* [WHAT THE EXERCISE ASKS] From the listing below, reproduce word for word the part that opens with the line containing "Check the 北美洲 checkbox" and closes with the line containing "Click the mouse"; reproduce nothing else.

* [AVAILABLE DATA]
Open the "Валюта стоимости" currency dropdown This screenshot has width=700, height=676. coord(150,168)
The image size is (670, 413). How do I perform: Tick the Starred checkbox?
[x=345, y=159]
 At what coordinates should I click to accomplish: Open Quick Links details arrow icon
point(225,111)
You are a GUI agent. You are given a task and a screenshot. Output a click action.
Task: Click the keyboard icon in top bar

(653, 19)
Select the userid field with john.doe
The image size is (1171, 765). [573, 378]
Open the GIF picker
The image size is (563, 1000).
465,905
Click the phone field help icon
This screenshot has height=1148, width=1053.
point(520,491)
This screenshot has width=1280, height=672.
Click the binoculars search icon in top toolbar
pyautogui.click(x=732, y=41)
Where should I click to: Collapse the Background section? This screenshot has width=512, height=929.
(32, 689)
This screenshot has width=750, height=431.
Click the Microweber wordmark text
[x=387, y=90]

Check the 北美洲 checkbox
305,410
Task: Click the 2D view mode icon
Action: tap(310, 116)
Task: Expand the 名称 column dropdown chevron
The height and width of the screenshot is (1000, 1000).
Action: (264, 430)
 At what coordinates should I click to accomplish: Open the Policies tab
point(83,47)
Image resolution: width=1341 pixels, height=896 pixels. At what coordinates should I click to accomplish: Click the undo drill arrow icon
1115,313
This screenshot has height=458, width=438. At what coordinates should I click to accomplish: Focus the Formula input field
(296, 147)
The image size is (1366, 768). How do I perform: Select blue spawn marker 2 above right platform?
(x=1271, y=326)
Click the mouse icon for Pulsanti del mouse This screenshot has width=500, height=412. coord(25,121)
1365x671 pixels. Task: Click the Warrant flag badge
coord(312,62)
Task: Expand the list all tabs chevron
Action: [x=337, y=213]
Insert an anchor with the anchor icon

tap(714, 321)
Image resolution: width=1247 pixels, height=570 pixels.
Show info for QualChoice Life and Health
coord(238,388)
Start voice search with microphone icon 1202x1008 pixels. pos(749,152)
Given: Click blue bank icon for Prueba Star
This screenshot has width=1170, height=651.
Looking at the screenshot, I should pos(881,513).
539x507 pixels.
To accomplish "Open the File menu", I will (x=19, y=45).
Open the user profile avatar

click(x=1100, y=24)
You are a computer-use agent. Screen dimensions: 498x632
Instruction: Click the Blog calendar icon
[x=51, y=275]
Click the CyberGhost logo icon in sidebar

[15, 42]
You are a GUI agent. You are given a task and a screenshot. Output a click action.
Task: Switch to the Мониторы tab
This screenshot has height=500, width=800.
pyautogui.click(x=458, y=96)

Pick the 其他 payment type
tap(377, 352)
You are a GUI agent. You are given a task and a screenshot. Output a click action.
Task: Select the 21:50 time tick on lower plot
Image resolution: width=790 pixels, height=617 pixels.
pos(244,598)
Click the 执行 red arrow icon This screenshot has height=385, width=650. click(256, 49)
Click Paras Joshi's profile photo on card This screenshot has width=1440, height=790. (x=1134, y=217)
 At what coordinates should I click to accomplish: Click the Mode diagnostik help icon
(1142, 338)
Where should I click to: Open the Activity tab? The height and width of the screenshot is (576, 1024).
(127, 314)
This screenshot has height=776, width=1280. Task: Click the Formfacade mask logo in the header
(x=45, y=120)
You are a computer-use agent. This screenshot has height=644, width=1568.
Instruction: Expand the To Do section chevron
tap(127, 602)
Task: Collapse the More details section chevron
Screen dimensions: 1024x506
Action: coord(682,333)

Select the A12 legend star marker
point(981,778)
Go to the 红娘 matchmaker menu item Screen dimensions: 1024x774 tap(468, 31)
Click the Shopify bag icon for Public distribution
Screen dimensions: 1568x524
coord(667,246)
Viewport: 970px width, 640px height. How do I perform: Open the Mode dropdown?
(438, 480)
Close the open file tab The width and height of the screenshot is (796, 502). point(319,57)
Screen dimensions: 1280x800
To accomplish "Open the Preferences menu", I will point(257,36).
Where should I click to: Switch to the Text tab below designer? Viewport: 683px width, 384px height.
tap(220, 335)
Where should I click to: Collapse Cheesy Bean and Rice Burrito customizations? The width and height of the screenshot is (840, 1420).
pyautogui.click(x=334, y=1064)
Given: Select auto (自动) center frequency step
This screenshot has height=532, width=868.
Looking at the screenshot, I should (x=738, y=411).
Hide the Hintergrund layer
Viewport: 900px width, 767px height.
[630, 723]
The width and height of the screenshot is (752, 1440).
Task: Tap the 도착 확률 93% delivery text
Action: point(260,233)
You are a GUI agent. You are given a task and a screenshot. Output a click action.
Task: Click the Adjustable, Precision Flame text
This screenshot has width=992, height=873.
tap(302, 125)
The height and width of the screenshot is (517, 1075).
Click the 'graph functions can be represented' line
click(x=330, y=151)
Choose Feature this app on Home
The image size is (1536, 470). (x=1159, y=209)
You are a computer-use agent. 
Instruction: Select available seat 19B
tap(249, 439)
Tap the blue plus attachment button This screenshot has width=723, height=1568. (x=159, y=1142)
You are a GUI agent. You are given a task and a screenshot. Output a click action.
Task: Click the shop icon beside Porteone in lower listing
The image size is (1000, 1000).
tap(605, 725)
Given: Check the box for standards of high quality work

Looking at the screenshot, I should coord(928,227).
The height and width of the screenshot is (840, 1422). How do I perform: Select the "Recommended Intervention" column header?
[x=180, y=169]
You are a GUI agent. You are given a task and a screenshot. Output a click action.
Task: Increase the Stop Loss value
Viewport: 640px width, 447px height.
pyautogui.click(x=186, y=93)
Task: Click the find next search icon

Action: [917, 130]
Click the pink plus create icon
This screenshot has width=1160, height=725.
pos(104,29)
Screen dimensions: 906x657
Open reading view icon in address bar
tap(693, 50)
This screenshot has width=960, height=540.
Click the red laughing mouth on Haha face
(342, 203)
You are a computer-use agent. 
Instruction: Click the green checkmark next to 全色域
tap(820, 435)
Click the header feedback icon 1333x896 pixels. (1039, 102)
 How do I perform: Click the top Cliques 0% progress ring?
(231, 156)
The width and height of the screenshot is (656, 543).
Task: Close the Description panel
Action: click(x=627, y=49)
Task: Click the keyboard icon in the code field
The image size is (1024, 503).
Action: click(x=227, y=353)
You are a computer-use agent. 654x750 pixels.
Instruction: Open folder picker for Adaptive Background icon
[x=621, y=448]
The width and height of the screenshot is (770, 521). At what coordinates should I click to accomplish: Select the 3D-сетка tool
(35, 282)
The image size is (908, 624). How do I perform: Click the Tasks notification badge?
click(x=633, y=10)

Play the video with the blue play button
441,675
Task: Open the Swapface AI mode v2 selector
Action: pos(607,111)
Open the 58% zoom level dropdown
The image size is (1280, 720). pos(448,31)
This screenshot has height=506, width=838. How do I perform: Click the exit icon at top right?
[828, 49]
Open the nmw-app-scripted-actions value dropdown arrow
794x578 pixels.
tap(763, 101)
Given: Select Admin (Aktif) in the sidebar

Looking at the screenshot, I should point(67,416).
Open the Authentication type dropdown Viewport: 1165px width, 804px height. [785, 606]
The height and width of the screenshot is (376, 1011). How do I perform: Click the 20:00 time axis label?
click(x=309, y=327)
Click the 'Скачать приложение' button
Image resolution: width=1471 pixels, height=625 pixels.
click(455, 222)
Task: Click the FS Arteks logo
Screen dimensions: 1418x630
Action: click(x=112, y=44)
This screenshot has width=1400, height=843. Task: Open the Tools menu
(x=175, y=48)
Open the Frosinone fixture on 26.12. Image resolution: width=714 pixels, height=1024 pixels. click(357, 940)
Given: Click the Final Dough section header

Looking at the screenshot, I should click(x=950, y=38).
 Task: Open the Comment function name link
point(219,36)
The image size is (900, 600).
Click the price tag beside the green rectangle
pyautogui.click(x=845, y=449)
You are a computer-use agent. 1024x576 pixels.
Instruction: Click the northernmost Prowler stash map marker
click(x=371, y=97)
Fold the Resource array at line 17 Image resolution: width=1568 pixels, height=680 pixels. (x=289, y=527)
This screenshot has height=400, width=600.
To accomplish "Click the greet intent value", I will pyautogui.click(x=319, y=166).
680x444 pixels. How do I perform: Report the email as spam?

* [OUTPUT]
Check the 北美洲 checkbox
305,410
Task: Click the 2D view mode icon
Action: tap(310, 116)
Task: Expand the 名称 column dropdown chevron
The height and width of the screenshot is (1000, 1000).
Action: (264, 430)
 At what coordinates should I click to accomplish: Open the Policies tab
point(83,47)
Image resolution: width=1341 pixels, height=896 pixels. At what coordinates should I click to accomplish: Click the undo drill arrow icon
1115,313
This screenshot has height=458, width=438. At what coordinates should I click to accomplish: Focus the Formula input field
(296, 147)
The image size is (1366, 768). How do I perform: Select blue spawn marker 2 above right platform?
(x=1271, y=326)
Click the mouse icon for Pulsanti del mouse This screenshot has width=500, height=412. coord(25,121)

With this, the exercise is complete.